The kulak uprising in [your] 5 districts must be crushed without pity. . . . 1) Hang (and I mean hang so that the people can see) not less than 100 known kulaks, rich men, bloodsuckers. 2) Publish their names. 3) Take all their grain away from them. 4) Identify hostages . . . . Do this so that for hundreds of miles around the people can see, tremble, know and cry . . . . Yours, Lenin. P. S. Find tougher people. …

Lenin worked by a principle of anti-empathy, and this approach was to define Soviet ethics. I know of no other society, except those modeled on the one Lenin created, where schoolchildren were taught that mercy, kindness, and pity are vices. After all, these feelings might lead one to hesitate shooting a class enemy or denouncing one’s parents …

Today’s left are increasingly Leninist. Recognize any of this?

Bolshevik morality holds that whatever contributes to Bolshevik success is moral, whatever hinders it is immoral. …

I recall a Soviet citizen telling me that people in the USSR had absolute freedom of speech — so long as they did not lie. I recalled this curious concept of freedom when a student defended complete freedom of speech except for hate speech — and hate speech included anything he disagreed with. Whatever did not seem hateful was actually a “dog-whistle.” ….

In Lenin’s view, a true revolutionary did not establish the correctness of his beliefs by appealing to evidence or logic, as if there were some standards of truthfulness above social classes. Rather, one engaged in “blackening an opponent’s mug so well it takes him ages to get it clean again.” Nikolay Valentinov, a Bolshevik who knew Lenin well before becoming disillusioned, reports him saying: “There is only one answer to revisionism: smash its face in!”

Saul Alinsky

When Mensheviks objected to Lenin’s personal attacks, he replied frankly that his purpose was not to convince but to destroy his opponent. … You can see traces of this approach in the advice of Saul Alinsky — who cites Lenin — to “pick the target, freeze it, personalize it.” …

Critics objected that Lenin argued by mere assertion.
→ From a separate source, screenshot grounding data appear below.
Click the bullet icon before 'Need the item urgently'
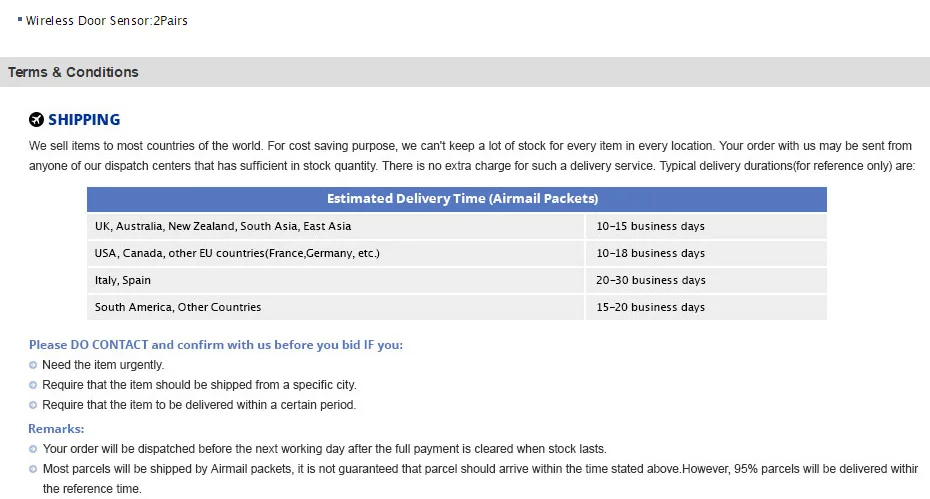Viewport: 930px width, 499px height. [x=33, y=365]
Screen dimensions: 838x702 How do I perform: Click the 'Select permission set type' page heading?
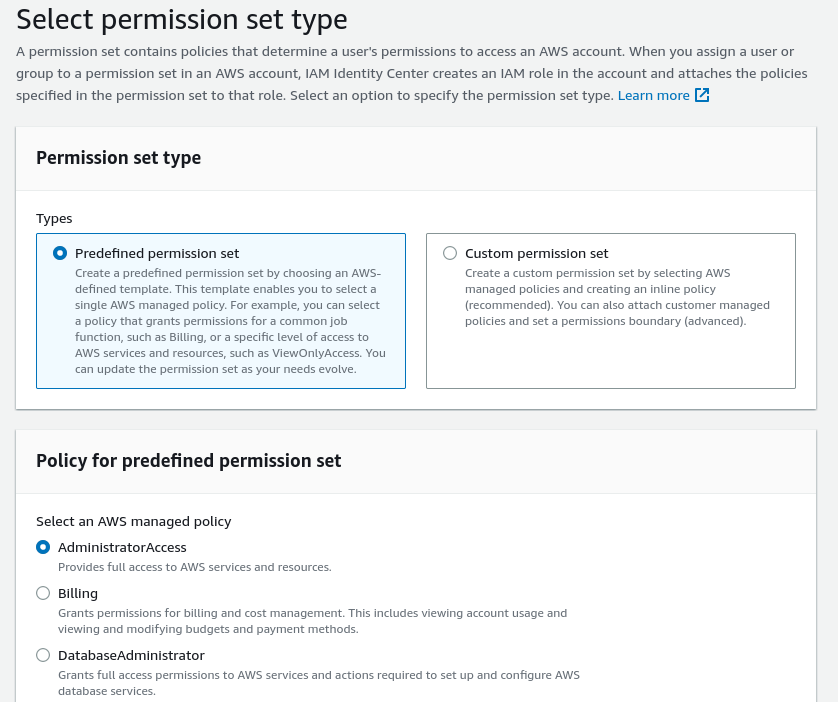(x=182, y=18)
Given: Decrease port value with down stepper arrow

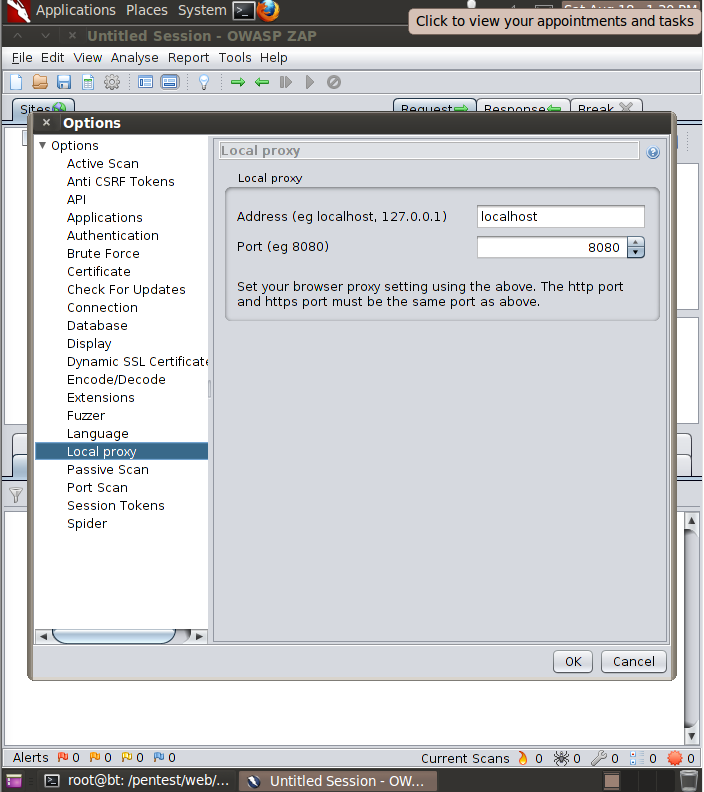Looking at the screenshot, I should tap(636, 253).
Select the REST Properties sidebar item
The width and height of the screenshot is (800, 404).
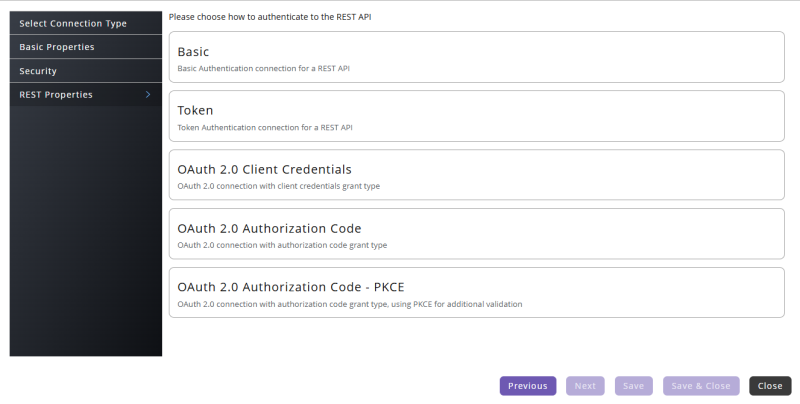coord(86,94)
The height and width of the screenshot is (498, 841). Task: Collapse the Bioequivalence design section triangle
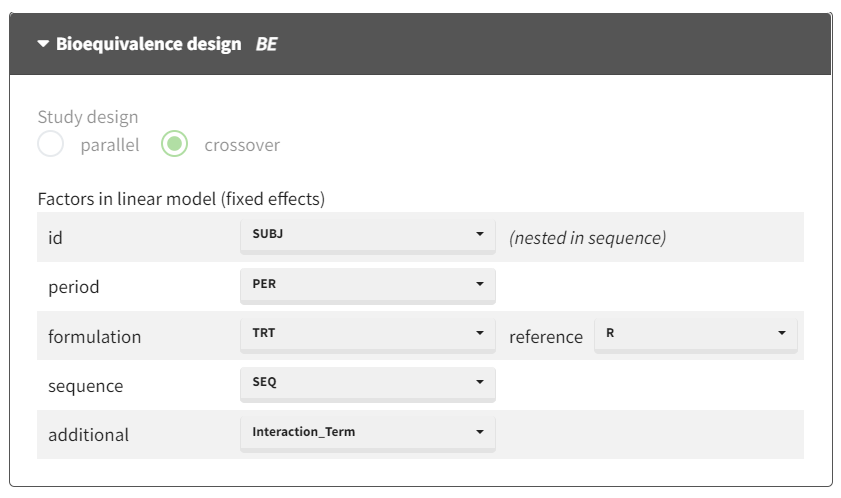[42, 45]
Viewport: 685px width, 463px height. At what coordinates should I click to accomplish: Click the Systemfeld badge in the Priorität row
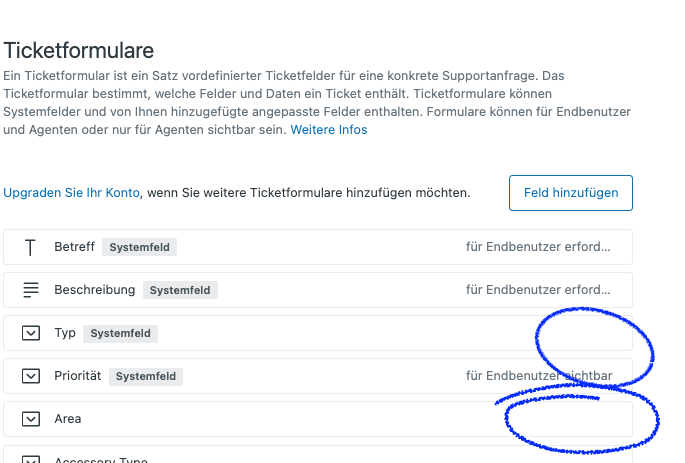point(146,376)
He disproved a position simply by showing it contradicted what he believed. …

[If Lenin disagreed with them then] it was easy enough to attribute to them views they did not hold, associate them with disreputable people they had never heard of, or ascribe political purposes they had never imagined. These were Lenin’s usual techniques, and he made no bones about it. …
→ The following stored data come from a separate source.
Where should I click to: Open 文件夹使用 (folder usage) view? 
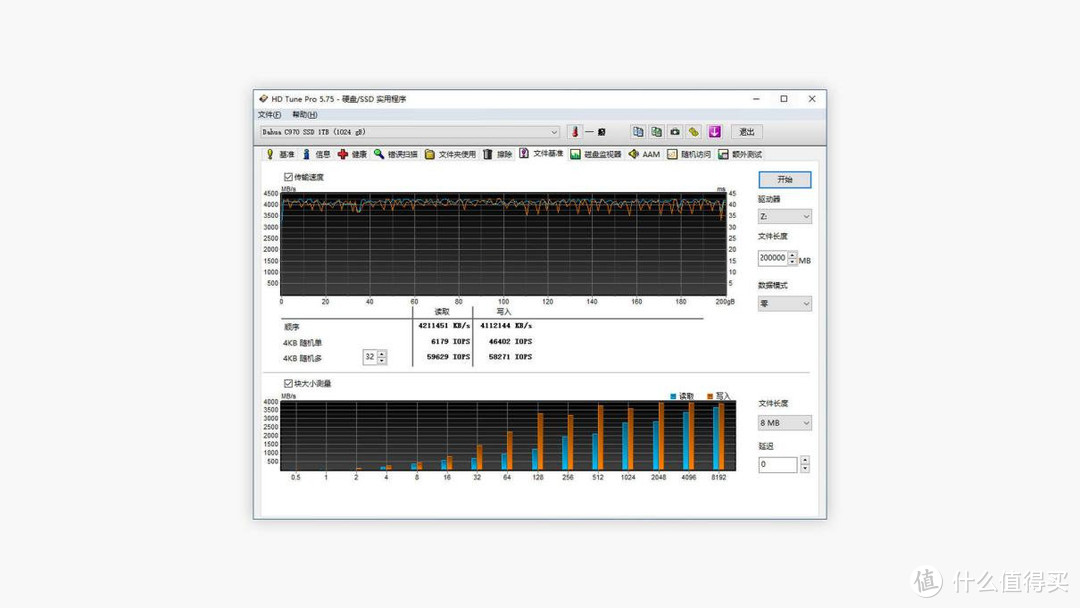pyautogui.click(x=449, y=153)
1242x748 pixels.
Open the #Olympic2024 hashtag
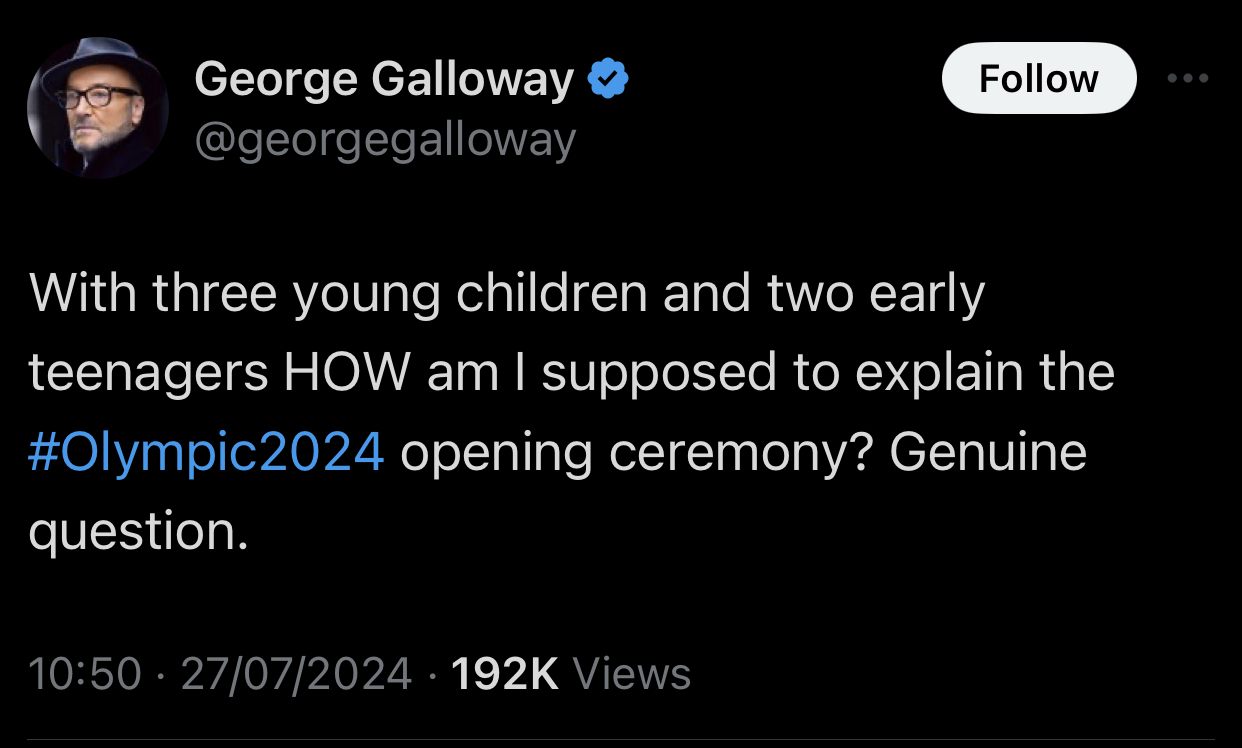coord(207,452)
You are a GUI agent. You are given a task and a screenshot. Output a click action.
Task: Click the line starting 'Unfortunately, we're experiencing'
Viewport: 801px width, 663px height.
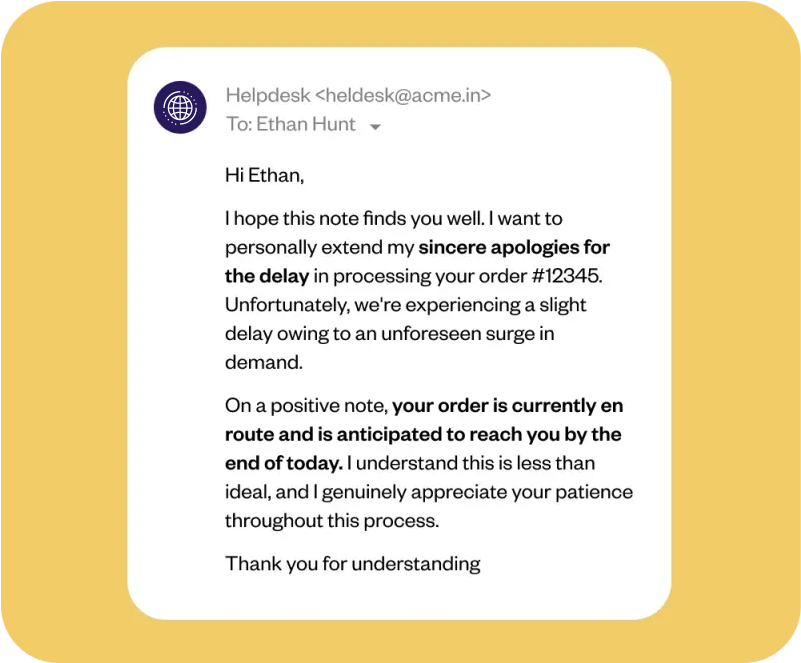point(406,305)
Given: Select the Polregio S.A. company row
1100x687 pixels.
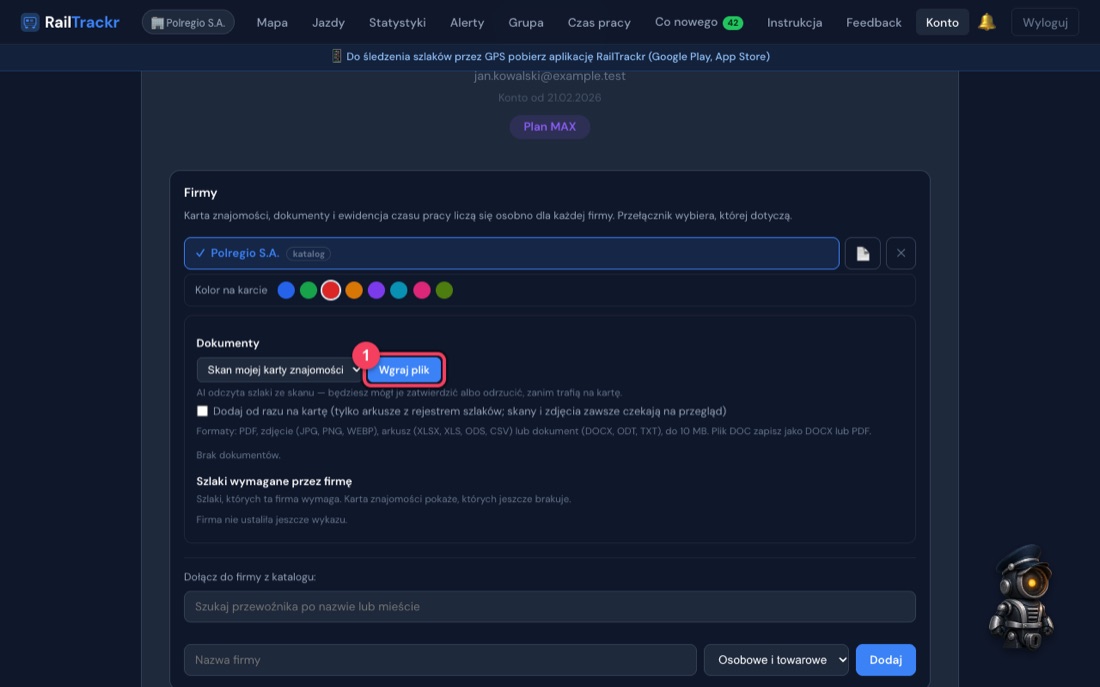Looking at the screenshot, I should pos(511,253).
Opponents objected that Lenin lied without compunction, and it is easy to find quotations in which he says — as he did to the Bolshevik leader Karl Radek — “Who told you a historian has to establish the truth?” Yes, we are contradicting what we said before, he told Radek, and when it is useful to reverse positions again, we will. …

A true Leninist does not decide whether to lie. He automatically says what is most useful, with no reflection necessary. That is why he can show no visible signs of mendacity, perhaps even pass a lie detector test.
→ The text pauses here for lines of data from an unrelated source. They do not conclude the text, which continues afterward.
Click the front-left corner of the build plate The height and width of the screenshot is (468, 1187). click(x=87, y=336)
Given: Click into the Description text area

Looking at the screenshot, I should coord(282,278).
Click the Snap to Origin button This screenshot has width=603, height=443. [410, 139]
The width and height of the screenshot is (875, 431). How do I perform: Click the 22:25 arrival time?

Western scholars who missed this aspect of Leninism made significant errors. For example, they estimated the size of the Soviet economy by assuming that official figures were distorted and made appropriate adjustments. But as Robert Conquest pointed out, “they were not distorted, they were invented.” The Soviets did not find out the truth and then exaggerate; they often did not know the truth themselves. …

When a criticism of the true ideology is advanced, or when embarrassing facts come out, everyone learns a particular answer. One neither believes nor disbelieves the answer; one demonstrates one’s loyalty by saying it. …

When I detect Leninist ways of thinking today, people respond: surely you don’t think all those social justice warriors are Leninists! Of course not. The whole point of Leninism is that only a few people must understand what is going on. That was the key insight of his tract What Is to Be Done? When Leninism is significant, there will always be a spectrum going from those who really understand, to those who just practice the appropriate responses, to those who are entirely innocent. The real questions are: Is there such a spectrum now, and how do we locate people on it? And if there is such a spectrum, what do we do about it?

Increasingly, this is what we in the non-left are up against.